If my mother ever recognized herself in, say, Ned Hall's mother in The Risk Pool, she never said so. She'd sometimes admit to seeing herself in minor characters like Mrs. Gruber in Nobody's Fool, who didn't drive and whose sense of direction was so bad she had no idea how to get to places she'd been going to her whole life.
Was your mother alive when you won the Pulitzer for fiction for Empire Falls?
She was. The Pulitzer and good reviews and good sales were enormously satisfying to her because she did such a courageous job when I was little, and did much of it on her own. She took enormous satisfaction in my success as a writer, as a family man, her granddaughters. The Pulitzer was the high point. On the other hand it was difficult for her to process. She kept saying it’s like it was happening to somebody else. I understood that. I was obviously writing about the Gloversville she knew. Her life’s work was to get me out of Gloversville and away from what she considered to be narrow, small-minded people. Despite the fact that I had won my prize and had the kind of success writers dream of, she felt that as long as I kept returning to Gloversville in my fiction, it probably meant I wasn’t free, and her job remained incomplete.

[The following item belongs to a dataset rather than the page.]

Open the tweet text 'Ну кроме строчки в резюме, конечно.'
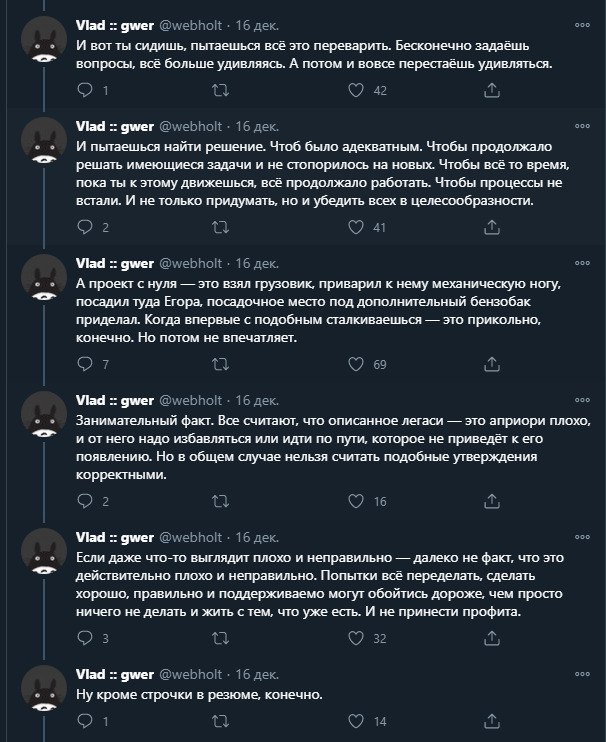This screenshot has width=606, height=742. 201,694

How were your wife and daughters able to accept your devotion to your mother, how you seemed to put her first?
My daughters treated their grandmother with infinite forbearance and affection. They recognized that she was struggling mightily, even though nobody could put a finger on what it was she was struggling with.

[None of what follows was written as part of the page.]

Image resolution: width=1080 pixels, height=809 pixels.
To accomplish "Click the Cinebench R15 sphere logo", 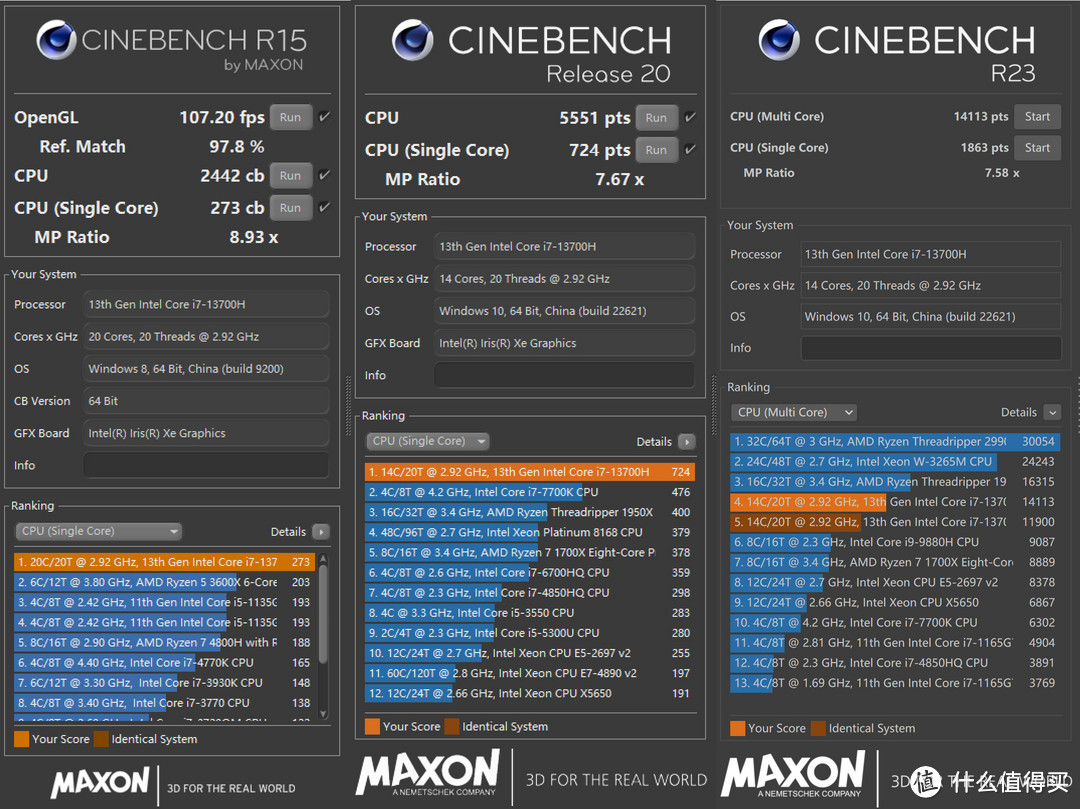I will coord(57,41).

Over 35 years of our marriage, Barbara was willing always to grant me my need not to turn my back on her. I simply could not walk away. Barbara was faced with about as cruel a decision as any woman who loves her husband. There was no cure for whatever ailed my mother that anybody knew about at the time. And as I put it in Empire Falls, “What can’t be cured must be endured.” It was the ground zero of our lives.
What are you working on now?
Robert Benton and I just finished a screenplay first draft. I’m putting finishing touches on a novella, which will come out in January in an online magazine called Byliner. And I’m working on a sequel to Nobody’s Fool called Everybody’s Fool.